We assessed utilities for IFN-α 2b toxicities with questionnaires instead of computerised interviews, and we used a one-item utility assessment instead of iterative probability variation. Nevertheless, patients seemed to manage the difficult task of the SG well: The rate of patients who misordered scenarios was very similar to the reference study with 11.3% vs. 11.2% (which of course does not imply that the remaining patients in both studies necessarily understand the SG task correctly). The mean utilities were also quite similar. This convergence was all the more surprising as there are further differences between the two studies, with the reference study being conducted in the U.S. instead of Germany and more than a decade earlier. However, median utility values were less similar, and a higher proportion of patients felt upset by the study and a lower proportion of patients considered their responses informative and well thought through. The latter may either indicate that patients indeed feel more comfortable with a SG when conducted in a face-to-face interview. Alternatively, the difference could be due to social desirability bias, with people being more hesitant to criticise the study in a face-to-face interview than in a questionnaire. The high proportion of participants who stated feeling upset by the questions in both studies may point at a general problem with the SG approach which asks respondents to hypothetically trade the risk of instant death against impaired health. Another reason may be that participants were confronted with information on side effects of melanoma treatment and the possibility of melanoma recurrence; this may have been perceived as threatening, even though our participants had experienced low-risk melanoma only.

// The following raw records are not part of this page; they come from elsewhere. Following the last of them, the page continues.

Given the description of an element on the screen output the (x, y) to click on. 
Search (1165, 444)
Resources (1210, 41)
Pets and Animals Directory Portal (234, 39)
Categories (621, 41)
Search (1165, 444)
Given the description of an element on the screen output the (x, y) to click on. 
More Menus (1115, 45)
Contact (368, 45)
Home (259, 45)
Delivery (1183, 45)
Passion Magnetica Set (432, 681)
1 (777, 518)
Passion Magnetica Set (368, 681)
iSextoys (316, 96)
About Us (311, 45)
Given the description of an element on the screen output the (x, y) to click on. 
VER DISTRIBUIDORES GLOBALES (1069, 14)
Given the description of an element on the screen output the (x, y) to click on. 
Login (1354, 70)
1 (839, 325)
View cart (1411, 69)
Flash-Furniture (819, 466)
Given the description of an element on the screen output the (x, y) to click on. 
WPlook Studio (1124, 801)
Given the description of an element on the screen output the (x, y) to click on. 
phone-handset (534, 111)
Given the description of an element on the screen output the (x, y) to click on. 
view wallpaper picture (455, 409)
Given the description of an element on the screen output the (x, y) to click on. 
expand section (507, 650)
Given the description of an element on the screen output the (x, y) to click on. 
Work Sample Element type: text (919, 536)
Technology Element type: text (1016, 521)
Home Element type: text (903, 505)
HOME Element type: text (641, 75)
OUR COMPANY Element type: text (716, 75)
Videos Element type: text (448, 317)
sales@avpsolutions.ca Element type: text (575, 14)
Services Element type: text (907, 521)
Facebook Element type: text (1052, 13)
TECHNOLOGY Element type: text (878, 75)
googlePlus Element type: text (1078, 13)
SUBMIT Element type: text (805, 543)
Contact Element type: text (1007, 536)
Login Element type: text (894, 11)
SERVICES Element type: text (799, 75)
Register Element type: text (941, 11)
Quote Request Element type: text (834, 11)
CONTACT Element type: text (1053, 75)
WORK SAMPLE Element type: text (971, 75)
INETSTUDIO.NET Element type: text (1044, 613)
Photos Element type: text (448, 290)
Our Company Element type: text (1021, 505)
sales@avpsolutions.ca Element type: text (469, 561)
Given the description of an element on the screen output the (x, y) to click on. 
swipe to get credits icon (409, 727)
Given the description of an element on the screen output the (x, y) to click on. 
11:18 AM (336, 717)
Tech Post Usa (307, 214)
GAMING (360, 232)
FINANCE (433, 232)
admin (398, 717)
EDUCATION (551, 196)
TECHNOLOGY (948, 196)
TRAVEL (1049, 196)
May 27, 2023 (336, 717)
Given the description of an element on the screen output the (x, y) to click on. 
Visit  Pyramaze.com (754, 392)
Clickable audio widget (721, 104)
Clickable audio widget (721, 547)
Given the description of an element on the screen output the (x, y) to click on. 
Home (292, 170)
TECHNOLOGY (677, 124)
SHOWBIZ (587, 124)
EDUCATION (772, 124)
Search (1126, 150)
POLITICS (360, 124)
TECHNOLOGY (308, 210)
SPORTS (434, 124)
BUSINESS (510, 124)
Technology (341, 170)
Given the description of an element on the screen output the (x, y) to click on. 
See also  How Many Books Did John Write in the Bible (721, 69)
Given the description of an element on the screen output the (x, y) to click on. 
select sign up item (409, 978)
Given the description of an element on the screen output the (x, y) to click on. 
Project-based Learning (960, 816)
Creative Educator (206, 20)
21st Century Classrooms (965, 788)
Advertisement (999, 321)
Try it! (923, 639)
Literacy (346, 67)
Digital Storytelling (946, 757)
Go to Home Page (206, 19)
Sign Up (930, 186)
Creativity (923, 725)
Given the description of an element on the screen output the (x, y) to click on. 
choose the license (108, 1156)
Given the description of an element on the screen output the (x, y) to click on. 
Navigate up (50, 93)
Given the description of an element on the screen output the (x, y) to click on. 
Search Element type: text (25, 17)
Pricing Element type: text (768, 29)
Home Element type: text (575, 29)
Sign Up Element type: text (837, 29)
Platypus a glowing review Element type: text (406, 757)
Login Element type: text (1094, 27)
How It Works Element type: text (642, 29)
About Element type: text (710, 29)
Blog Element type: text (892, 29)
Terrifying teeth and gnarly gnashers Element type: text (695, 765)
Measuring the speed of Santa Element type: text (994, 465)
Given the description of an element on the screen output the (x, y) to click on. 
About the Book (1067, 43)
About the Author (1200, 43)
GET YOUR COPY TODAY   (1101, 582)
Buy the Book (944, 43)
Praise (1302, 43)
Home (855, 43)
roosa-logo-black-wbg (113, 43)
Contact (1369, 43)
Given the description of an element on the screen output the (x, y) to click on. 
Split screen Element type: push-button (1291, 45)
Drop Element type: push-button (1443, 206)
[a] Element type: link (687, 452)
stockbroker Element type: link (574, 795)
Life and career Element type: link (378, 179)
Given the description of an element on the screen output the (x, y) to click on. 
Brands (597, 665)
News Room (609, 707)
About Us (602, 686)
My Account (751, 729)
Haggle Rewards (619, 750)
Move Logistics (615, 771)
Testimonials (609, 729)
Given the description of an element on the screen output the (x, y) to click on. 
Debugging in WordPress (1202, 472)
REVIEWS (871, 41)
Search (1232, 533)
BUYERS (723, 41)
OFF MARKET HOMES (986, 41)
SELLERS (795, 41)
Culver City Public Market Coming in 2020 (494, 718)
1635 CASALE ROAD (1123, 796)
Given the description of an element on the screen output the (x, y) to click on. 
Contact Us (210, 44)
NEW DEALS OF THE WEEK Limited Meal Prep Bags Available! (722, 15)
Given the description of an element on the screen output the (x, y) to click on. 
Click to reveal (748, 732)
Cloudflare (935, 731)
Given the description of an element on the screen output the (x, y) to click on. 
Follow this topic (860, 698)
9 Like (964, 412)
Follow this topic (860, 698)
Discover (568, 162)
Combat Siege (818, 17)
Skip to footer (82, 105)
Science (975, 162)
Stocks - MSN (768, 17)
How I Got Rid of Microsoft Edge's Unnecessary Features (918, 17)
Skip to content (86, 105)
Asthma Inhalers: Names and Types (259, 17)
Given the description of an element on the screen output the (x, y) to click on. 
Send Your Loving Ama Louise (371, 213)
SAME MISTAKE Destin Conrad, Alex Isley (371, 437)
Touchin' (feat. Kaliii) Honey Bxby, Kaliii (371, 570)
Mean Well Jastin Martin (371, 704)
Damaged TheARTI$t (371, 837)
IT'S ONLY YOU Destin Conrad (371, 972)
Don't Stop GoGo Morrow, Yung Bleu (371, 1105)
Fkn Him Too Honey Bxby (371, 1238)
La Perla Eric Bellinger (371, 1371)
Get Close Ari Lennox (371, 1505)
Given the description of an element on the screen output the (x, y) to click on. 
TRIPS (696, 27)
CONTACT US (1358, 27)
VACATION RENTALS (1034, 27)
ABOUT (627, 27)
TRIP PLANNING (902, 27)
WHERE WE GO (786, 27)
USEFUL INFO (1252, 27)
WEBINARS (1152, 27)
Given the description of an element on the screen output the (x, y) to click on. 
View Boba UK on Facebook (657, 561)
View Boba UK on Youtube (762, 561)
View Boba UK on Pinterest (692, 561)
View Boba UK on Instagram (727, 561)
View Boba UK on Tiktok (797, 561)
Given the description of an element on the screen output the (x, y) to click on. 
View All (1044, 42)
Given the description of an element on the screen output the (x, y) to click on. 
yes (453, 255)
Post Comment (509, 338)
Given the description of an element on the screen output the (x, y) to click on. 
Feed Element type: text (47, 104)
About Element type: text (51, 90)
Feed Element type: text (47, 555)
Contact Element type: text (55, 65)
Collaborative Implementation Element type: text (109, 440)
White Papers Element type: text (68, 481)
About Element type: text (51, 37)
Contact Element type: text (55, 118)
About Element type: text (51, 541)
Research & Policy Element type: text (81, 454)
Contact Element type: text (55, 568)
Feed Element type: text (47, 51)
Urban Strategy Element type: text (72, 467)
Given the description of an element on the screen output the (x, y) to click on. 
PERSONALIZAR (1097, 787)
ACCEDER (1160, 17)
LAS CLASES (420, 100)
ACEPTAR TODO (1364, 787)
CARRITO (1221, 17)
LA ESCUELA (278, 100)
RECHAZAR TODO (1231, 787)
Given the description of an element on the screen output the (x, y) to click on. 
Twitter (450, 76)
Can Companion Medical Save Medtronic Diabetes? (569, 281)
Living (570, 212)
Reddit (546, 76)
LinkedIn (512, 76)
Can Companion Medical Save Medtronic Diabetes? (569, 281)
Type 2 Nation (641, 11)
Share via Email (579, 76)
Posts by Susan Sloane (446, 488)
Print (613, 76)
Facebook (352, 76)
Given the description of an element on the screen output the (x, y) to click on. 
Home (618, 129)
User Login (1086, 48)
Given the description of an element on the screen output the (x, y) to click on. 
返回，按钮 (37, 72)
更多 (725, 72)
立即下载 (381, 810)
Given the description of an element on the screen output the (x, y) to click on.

In this study, 47% of patients were female, which reflects the gender distribution in patients with melanoma in Germany [10]. However, while the median age at melanoma diagnosis is 64 years, our sample was younger with a median age of 53 [10].
As a limitation, we could only compare our results with the in-person computerised SG interview used in the reference study, but not with other assessment methods such as computerised self-completion SG without interviewers or non-computerised in-person interviews. We also do not know whether participants understood the SG task correctly in both our and the reference study, even if they had no missing values and did not misorder scenarios.
It should also be noted that in this study, a utility of 1 does not equal full health but the health state without treatment side effects or recurrence of melanoma as described in the scenarios. This is because the second option (the pill) is described as preventing the respective scenario, but not as preventing any other health impairment. Utilities found in this study are therefore not comparable with utilities ranging from “dead” to “perfect health” without adjustment [11]. In addition, we did not allow for scenarios to be rated worse than death, which would lead to negative utility values. As both are also true for the reference study, this does not impair the comparison between the two approaches that this manuscript targets but should be considered in future uses of the paper-based one-item approach.
In the reference study, patients were presented with both chance of survival (p) and death risk (1−p) of the treatment. In our study, we had to decide whether to ask for p or 1−p because patients should provide a specific number instead of deciding for one out of two options. We chose to ask for 1−p (risk of death) for two reasons. One, this means that both options are framed in the same negative direction (inconvenience, side effects, symptoms vs. risk of death). Two, we felt that this allowed for a more comprehensible SG question. However, had we asked for the minimum chance of survival instead, patients may have been willing to accept a riskier treatment, as positive framing is associated with the treatment being perceived as less harmful [12], resulting in lower utility values.
In conclusion, the paper questionnaire-based one-item utility elicitation used in this study resulted in very similar mean (but not median) utility values as the computerised face-to-face interviews in the reference study [7]. It may be a feasible—and cost-saving—alternative in situations where interview and/or computerised SG is difficult, for example if patients shall be reached by mail over a large geographic area and for patients who are not computer-literate or do not have access to a computer. Thus, further research on the reliability and validity of this approach is warranted.